Gold exchange-traded commodities (ETCs) have shone brightly in recent days as the collapse of Silicon Valley Bank (SVB) and UBS’s acquisition of Credit Suisse saw US Treasury yields fall and gold prices flirt with all-time highs.
The precious metal briefly traded as high as $2,009 an ounce on Monday morning, up from $1,814 on 9 March and within touching distance of its $2,070 peak in August 2020, according to Gold Price data.
ETCs tracking the metal responded accordingly, with the $15.4bn iShares Physical Gold ETC (IGLN) and $3.2bn Xtrackers Physical Gold ETC Securities (XGDU) both rallying 5.7% over the past week while the $572m WisdomTree Core Physical Gold ETP (WGLD) returned 6.1%, as at 17 March.
Enjoying even stronger form were gold mining equity ETFs, with the $73m Market Access NYSE Arca Gold Bugs UCITS ETF (GOLB), $156m L&G Gold Mining UCITS ETF (AUCO) and $789m VanEck Gold Miners UCITS ETF (GDX) surging 12.4%, 11.8% and 10.3% over the same period, respectively.
While more muted than the product class’s standout performance, Europe’s most popular gold ETCs also collected new assets with BlackRock’s IGLN adding $71m over the past week while the continent’s largest ETC, the $15.2bn Invesco Physical Gold ETC (SGLN), saw $228m inflows.
Ole Hansen, head of commodity strategy at Saxo Bank, attributed the metal’s performance to investors hunting for a safe haven after the collapse of the US’s 18th largest bank SVB raised questions about broader risk in the financial system.
After systemically important Credit Suisse lost more than 97% of its value since all-time highs by Wednesday last week, even a deal for rivals UBS to acquire the failing bank was brokered by the Swiss government has yet to calm investors’ nerves.
Hansen said: “Heading into the latest crisis, precious metals were dramatically under owned by investors who had been heavy sellers during the February correction.
“ETF holdings in gold jumped the most in a year last week but at 2,871 tons it remains almost 450 tons below the 2022 peak while speculators in futures cut their net long positions by 78% during a five-week period to 7 March.”
Looking ahead, he noted the meeting of the Federal Open Market Committee (FOMC) would be among the most significant and “the most difficult to predict in years”, with markets now expecting the Federal Reserve to reconsider its previously hawkish monetary policy campaign.

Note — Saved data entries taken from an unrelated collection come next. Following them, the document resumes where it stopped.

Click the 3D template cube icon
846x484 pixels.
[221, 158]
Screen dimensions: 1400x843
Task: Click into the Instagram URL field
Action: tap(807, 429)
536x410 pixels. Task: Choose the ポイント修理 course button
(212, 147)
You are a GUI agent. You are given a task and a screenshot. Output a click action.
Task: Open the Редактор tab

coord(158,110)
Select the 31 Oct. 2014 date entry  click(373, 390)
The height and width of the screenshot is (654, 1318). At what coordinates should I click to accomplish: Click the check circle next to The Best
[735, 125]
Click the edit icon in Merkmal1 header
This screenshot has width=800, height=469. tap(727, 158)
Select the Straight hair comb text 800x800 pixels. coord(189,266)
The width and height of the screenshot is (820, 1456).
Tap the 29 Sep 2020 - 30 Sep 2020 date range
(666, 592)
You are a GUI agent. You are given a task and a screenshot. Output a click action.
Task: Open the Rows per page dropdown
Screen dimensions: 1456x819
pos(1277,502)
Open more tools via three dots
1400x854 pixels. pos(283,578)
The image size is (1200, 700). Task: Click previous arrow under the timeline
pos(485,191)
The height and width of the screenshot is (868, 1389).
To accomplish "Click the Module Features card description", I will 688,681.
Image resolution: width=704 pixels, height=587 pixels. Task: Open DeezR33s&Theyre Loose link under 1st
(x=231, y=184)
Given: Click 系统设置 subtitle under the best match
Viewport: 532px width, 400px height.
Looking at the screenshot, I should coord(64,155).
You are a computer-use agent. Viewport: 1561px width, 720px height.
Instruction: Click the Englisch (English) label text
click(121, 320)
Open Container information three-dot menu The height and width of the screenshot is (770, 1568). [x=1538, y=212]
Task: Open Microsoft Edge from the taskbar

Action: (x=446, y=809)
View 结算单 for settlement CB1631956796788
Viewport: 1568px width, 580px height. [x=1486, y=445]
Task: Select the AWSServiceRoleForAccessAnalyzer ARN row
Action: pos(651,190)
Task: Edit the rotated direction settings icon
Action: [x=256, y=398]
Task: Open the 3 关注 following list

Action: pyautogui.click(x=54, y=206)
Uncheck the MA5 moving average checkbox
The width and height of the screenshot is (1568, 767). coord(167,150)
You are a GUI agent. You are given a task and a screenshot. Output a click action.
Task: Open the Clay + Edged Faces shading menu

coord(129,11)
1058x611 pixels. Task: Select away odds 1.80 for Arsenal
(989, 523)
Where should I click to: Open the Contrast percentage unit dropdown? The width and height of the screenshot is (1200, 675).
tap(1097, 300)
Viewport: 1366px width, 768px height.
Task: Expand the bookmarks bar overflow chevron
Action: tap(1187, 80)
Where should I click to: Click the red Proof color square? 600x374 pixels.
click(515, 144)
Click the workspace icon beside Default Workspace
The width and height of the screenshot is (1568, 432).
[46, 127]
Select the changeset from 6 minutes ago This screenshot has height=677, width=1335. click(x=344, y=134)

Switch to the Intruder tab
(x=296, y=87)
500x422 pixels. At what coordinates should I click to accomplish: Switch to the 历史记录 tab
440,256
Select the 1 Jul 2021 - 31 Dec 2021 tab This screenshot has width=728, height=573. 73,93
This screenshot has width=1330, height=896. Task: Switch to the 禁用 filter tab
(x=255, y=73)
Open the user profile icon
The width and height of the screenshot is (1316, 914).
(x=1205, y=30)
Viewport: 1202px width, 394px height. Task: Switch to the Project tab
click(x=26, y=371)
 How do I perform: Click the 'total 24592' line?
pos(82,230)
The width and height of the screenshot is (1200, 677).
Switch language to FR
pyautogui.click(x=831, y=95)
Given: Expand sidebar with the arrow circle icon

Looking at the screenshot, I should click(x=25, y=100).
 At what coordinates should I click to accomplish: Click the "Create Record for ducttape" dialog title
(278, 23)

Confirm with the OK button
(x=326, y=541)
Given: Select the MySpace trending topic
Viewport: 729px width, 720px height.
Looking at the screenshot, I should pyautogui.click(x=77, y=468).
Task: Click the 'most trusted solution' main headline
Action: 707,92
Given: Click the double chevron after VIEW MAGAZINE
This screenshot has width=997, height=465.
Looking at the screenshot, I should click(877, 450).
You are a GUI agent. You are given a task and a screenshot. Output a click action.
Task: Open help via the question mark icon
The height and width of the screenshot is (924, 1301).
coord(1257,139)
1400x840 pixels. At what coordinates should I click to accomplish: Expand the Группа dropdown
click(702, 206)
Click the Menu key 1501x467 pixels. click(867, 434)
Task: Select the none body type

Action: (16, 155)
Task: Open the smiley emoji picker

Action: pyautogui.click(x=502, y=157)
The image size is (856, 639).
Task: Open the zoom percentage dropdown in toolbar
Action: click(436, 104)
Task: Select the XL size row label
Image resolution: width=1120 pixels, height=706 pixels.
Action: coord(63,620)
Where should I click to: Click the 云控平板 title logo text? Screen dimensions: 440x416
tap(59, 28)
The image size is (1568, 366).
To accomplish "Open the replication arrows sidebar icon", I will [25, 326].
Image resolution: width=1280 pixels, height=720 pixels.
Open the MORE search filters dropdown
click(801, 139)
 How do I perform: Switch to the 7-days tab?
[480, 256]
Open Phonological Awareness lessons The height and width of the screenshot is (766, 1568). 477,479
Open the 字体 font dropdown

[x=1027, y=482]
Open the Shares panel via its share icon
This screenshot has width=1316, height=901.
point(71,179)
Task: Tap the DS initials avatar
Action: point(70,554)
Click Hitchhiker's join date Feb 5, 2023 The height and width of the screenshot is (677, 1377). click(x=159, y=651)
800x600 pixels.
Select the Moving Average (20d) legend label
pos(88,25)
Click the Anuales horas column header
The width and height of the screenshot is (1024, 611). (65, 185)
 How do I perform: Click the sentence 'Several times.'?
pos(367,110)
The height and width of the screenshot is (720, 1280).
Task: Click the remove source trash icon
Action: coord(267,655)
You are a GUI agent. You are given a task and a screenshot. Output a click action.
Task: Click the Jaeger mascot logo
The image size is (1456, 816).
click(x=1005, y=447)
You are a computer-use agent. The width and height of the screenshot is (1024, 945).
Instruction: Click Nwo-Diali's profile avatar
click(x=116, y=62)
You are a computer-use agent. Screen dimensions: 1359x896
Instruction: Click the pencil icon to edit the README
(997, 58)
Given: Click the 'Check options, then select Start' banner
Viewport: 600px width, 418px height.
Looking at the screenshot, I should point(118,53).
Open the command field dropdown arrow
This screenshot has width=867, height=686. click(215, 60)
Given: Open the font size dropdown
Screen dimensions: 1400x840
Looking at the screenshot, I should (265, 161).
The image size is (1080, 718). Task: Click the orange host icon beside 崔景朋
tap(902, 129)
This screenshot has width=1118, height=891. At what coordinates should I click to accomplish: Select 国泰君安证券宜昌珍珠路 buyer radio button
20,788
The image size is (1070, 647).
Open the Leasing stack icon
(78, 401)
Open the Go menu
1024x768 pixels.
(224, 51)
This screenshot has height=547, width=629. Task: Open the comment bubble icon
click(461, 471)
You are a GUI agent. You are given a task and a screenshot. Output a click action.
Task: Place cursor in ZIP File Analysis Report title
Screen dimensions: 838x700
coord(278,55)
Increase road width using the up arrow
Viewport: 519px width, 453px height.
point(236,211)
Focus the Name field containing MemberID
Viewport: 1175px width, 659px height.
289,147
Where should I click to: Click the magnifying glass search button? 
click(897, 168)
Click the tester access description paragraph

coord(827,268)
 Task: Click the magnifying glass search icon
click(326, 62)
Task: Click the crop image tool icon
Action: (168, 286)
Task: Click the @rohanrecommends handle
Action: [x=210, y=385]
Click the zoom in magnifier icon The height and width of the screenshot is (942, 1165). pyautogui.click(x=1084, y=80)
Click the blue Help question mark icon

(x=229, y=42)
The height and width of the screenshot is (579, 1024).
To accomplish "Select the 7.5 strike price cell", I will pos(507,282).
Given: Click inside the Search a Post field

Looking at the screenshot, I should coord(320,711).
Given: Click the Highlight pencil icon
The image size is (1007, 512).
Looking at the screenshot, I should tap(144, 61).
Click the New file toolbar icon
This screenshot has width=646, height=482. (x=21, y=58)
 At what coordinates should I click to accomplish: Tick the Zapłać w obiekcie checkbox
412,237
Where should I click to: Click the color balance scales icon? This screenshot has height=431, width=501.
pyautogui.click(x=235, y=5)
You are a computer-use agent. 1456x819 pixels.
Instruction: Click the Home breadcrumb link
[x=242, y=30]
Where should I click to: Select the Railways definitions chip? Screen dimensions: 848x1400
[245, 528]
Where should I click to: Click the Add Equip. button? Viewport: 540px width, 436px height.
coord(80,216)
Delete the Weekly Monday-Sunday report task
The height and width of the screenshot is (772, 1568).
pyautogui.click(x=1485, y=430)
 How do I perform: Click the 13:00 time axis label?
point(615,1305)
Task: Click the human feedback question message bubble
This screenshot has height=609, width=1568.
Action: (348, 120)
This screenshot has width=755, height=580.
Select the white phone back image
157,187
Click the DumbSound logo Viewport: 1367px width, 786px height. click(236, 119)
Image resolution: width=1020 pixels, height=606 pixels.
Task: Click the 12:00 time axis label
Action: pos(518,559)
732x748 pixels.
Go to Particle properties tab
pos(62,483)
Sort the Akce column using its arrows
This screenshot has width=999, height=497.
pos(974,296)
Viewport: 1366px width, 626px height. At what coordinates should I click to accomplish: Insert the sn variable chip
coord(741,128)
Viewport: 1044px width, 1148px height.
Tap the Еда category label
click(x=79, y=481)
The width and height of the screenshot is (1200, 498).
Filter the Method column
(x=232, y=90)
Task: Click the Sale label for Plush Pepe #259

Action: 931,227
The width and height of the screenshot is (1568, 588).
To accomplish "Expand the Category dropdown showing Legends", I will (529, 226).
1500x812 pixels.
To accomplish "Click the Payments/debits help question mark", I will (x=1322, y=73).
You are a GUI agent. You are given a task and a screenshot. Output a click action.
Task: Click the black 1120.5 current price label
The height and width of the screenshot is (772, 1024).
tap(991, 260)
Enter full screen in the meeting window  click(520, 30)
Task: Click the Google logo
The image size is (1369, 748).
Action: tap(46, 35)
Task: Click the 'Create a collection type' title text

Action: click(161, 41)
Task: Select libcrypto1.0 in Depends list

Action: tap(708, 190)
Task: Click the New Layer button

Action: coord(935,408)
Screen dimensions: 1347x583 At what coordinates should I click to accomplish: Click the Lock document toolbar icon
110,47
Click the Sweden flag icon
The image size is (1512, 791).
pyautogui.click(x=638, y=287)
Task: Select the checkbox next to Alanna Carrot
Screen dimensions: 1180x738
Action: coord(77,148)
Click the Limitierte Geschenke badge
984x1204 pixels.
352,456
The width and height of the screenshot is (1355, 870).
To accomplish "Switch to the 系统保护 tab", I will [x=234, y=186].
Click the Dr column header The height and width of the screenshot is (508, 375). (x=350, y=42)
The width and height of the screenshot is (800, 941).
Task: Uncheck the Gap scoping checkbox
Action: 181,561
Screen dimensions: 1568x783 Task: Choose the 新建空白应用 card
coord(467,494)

After the Fed hiked its funds rate at the fastest pace since Paul Volcker’s tenure as chair in the 1980s, the US Treasury yield curve also posted its deepest inversion in four decades, with two-year US Treasuries recently boasting yields over 5%.
However, the events of the past fortnight saw 100 basis points wiped from short-dated US Treasury yields within a week, with markets now almost disregarding the possibility of another 50-basis point rate hike altogether.
Against this backdrop, other assets deemed as safe havens are able to flourish, with gold’s price tending to move inversely with US Treasury yields.
Source: Bloomberg Intelligence, Reuters
Nitesh Shah, head of commodities and macroeconomic research at WisdomTree, said he expects gold to hold the recent ground it has taken as “turbulence” prevails but warned the metal could be the position in investor portfolios that gets liquidated if market conditions worsen.
“The key short-term risk for gold at this stage is not market confidence recovering quickly but a broader market meltdown that could drive gold selling to raise liquidity for meeting other obligations – such as margin calls,” Shah said. “In that scenario, gold is likely to recover in time as other investors will buy the metal to shore up their defensive hedges.”